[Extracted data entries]
::::
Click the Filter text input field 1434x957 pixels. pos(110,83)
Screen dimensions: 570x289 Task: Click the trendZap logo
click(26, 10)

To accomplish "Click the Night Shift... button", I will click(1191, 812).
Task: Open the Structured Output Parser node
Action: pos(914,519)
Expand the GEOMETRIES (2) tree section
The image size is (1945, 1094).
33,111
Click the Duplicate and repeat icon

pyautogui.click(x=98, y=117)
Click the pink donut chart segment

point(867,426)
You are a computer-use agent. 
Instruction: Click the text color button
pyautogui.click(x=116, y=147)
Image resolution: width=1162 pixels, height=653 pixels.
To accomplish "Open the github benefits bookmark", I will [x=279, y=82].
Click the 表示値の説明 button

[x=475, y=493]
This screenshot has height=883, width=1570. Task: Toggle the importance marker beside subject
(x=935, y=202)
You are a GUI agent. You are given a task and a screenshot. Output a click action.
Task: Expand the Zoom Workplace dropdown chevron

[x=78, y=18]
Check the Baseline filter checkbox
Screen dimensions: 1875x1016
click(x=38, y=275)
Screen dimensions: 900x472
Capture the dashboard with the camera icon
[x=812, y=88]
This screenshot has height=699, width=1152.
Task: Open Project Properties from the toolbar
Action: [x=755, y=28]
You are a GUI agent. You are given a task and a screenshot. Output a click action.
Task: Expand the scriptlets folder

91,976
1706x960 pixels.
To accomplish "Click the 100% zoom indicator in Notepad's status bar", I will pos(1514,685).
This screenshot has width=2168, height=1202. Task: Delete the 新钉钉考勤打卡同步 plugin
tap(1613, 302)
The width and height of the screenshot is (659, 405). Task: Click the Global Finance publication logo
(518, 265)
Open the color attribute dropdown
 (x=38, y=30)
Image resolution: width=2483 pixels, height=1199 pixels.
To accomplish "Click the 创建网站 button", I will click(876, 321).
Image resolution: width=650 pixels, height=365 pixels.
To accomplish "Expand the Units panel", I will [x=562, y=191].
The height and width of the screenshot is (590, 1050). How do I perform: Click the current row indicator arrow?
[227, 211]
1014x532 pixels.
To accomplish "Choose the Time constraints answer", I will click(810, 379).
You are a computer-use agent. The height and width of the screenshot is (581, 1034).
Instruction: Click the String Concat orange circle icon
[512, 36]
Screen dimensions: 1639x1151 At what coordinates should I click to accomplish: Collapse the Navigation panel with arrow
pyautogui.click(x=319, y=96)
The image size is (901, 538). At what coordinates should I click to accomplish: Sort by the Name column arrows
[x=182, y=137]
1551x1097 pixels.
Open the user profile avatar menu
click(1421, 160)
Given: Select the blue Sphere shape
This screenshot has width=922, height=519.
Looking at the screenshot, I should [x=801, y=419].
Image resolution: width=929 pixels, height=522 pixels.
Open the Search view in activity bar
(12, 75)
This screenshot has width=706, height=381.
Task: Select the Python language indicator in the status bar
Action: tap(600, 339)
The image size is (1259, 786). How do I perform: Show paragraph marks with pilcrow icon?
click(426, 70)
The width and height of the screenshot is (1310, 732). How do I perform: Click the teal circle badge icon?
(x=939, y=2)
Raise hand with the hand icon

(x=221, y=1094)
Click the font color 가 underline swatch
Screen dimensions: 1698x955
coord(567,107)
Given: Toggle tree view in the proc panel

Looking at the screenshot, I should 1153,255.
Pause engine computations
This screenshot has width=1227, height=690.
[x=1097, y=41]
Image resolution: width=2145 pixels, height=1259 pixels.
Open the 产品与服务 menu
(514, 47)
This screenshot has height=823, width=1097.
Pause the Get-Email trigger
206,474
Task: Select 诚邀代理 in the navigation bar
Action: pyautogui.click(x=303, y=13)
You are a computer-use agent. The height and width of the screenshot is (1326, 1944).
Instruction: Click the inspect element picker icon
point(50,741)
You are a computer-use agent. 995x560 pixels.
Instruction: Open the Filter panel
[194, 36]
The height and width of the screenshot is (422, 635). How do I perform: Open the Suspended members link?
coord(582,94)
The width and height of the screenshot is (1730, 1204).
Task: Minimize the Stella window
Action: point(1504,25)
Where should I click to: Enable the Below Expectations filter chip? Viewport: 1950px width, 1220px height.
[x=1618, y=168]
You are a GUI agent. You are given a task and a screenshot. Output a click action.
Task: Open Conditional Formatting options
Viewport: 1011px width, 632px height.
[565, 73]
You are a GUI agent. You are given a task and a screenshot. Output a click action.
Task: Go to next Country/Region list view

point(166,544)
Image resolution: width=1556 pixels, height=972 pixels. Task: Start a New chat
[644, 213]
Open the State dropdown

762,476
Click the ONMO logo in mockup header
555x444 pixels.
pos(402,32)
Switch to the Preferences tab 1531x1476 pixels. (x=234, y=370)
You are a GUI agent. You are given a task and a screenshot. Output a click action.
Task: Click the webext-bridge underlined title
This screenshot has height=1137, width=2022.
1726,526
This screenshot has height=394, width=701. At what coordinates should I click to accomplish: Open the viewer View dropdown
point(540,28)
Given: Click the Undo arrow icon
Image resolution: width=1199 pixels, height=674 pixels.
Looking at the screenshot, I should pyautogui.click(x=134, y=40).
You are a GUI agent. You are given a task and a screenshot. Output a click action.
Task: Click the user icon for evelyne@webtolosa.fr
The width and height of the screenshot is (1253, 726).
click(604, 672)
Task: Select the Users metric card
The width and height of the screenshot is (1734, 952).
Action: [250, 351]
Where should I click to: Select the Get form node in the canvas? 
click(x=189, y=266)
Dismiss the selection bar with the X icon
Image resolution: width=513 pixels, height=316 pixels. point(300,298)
::::
◆ **YOUR GOAL**: From the first line to the last, transcribe the data exactly.

◆ **RESULT BELOW**:
Click the Filter text input field 1434x957 pixels. pos(110,83)
Screen dimensions: 570x289 Task: Click the trendZap logo
click(26, 10)

To accomplish "Click the Night Shift... button", I will click(1191, 812).
Task: Open the Structured Output Parser node
Action: pos(914,519)
Expand the GEOMETRIES (2) tree section
The image size is (1945, 1094).
33,111
Click the Duplicate and repeat icon

pyautogui.click(x=98, y=117)
Click the pink donut chart segment

point(867,426)
You are a computer-use agent. 
Instruction: Click the text color button
pyautogui.click(x=116, y=147)
Image resolution: width=1162 pixels, height=653 pixels.
To accomplish "Open the github benefits bookmark", I will [x=279, y=82].
Click the 表示値の説明 button

[x=475, y=493]
This screenshot has height=883, width=1570. Task: Toggle the importance marker beside subject
(x=935, y=202)
You are a GUI agent. You are given a task and a screenshot. Output a click action.
Task: Expand the Zoom Workplace dropdown chevron

[x=78, y=18]
Check the Baseline filter checkbox
Screen dimensions: 1875x1016
click(x=38, y=275)
Screen dimensions: 900x472
Capture the dashboard with the camera icon
[x=812, y=88]
This screenshot has height=699, width=1152.
Task: Open Project Properties from the toolbar
Action: [x=755, y=28]
You are a GUI agent. You are given a task and a screenshot. Output a click action.
Task: Expand the scriptlets folder

91,976
1706x960 pixels.
To accomplish "Click the 100% zoom indicator in Notepad's status bar", I will pos(1514,685).
This screenshot has width=2168, height=1202. Task: Delete the 新钉钉考勤打卡同步 plugin
tap(1613, 302)
The width and height of the screenshot is (659, 405). Task: Click the Global Finance publication logo
(518, 265)
Open the color attribute dropdown
 (x=38, y=30)
Image resolution: width=2483 pixels, height=1199 pixels.
To accomplish "Click the 创建网站 button", I will click(876, 321).
Image resolution: width=650 pixels, height=365 pixels.
To accomplish "Expand the Units panel", I will [x=562, y=191].
The height and width of the screenshot is (590, 1050). How do I perform: Click the current row indicator arrow?
[227, 211]
1014x532 pixels.
To accomplish "Choose the Time constraints answer", I will click(810, 379).
You are a computer-use agent. The height and width of the screenshot is (581, 1034).
Instruction: Click the String Concat orange circle icon
[512, 36]
Screen dimensions: 1639x1151 At what coordinates should I click to accomplish: Collapse the Navigation panel with arrow
pyautogui.click(x=319, y=96)
The image size is (901, 538). At what coordinates should I click to accomplish: Sort by the Name column arrows
[x=182, y=137]
1551x1097 pixels.
Open the user profile avatar menu
click(1421, 160)
Given: Select the blue Sphere shape
This screenshot has width=922, height=519.
Looking at the screenshot, I should [x=801, y=419].
Image resolution: width=929 pixels, height=522 pixels.
Open the Search view in activity bar
(12, 75)
This screenshot has width=706, height=381.
Task: Select the Python language indicator in the status bar
Action: tap(600, 339)
The image size is (1259, 786). How do I perform: Show paragraph marks with pilcrow icon?
click(426, 70)
The width and height of the screenshot is (1310, 732). How do I perform: Click the teal circle badge icon?
(x=939, y=2)
Raise hand with the hand icon

(x=221, y=1094)
Click the font color 가 underline swatch
Screen dimensions: 1698x955
coord(567,107)
Given: Toggle tree view in the proc panel

Looking at the screenshot, I should 1153,255.
Pause engine computations
This screenshot has width=1227, height=690.
[x=1097, y=41]
Image resolution: width=2145 pixels, height=1259 pixels.
Open the 产品与服务 menu
(514, 47)
This screenshot has height=823, width=1097.
Pause the Get-Email trigger
206,474
Task: Select 诚邀代理 in the navigation bar
Action: pyautogui.click(x=303, y=13)
You are a computer-use agent. The height and width of the screenshot is (1326, 1944).
Instruction: Click the inspect element picker icon
point(50,741)
You are a computer-use agent. 995x560 pixels.
Instruction: Open the Filter panel
[194, 36]
The height and width of the screenshot is (422, 635). How do I perform: Open the Suspended members link?
coord(582,94)
The width and height of the screenshot is (1730, 1204).
Task: Minimize the Stella window
Action: point(1504,25)
Where should I click to: Enable the Below Expectations filter chip? Viewport: 1950px width, 1220px height.
[x=1618, y=168]
You are a GUI agent. You are given a task and a screenshot. Output a click action.
Task: Open Conditional Formatting options
Viewport: 1011px width, 632px height.
[565, 73]
You are a GUI agent. You are given a task and a screenshot. Output a click action.
Task: Go to next Country/Region list view

point(166,544)
Image resolution: width=1556 pixels, height=972 pixels. Task: Start a New chat
[644, 213]
Open the State dropdown

762,476
Click the ONMO logo in mockup header
555x444 pixels.
pos(402,32)
Switch to the Preferences tab 1531x1476 pixels. (x=234, y=370)
You are a GUI agent. You are given a task and a screenshot. Output a click action.
Task: Click the webext-bridge underlined title
This screenshot has height=1137, width=2022.
1726,526
This screenshot has height=394, width=701. At what coordinates should I click to accomplish: Open the viewer View dropdown
point(540,28)
Given: Click the Undo arrow icon
Image resolution: width=1199 pixels, height=674 pixels.
Looking at the screenshot, I should pyautogui.click(x=134, y=40).
You are a GUI agent. You are given a task and a screenshot. Output a click action.
Task: Click the user icon for evelyne@webtolosa.fr
The width and height of the screenshot is (1253, 726).
click(604, 672)
Task: Select the Users metric card
The width and height of the screenshot is (1734, 952).
Action: [250, 351]
Where should I click to: Select the Get form node in the canvas? 
click(x=189, y=266)
Dismiss the selection bar with the X icon
Image resolution: width=513 pixels, height=316 pixels. point(300,298)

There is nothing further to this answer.